[Stored data entries]
== Segment start ==
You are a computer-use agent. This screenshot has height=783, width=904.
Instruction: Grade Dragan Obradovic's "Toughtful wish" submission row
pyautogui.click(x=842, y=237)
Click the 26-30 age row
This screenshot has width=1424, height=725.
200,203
== Segment end ==
# [WORK INSTRUCTION]
Retype the entries in full. Keep every line identical.

# [ANSWER SECTION]
You are a computer-use agent. This screenshot has height=783, width=904.
Instruction: Grade Dragan Obradovic's "Toughtful wish" submission row
pyautogui.click(x=842, y=237)
Click the 26-30 age row
This screenshot has width=1424, height=725.
200,203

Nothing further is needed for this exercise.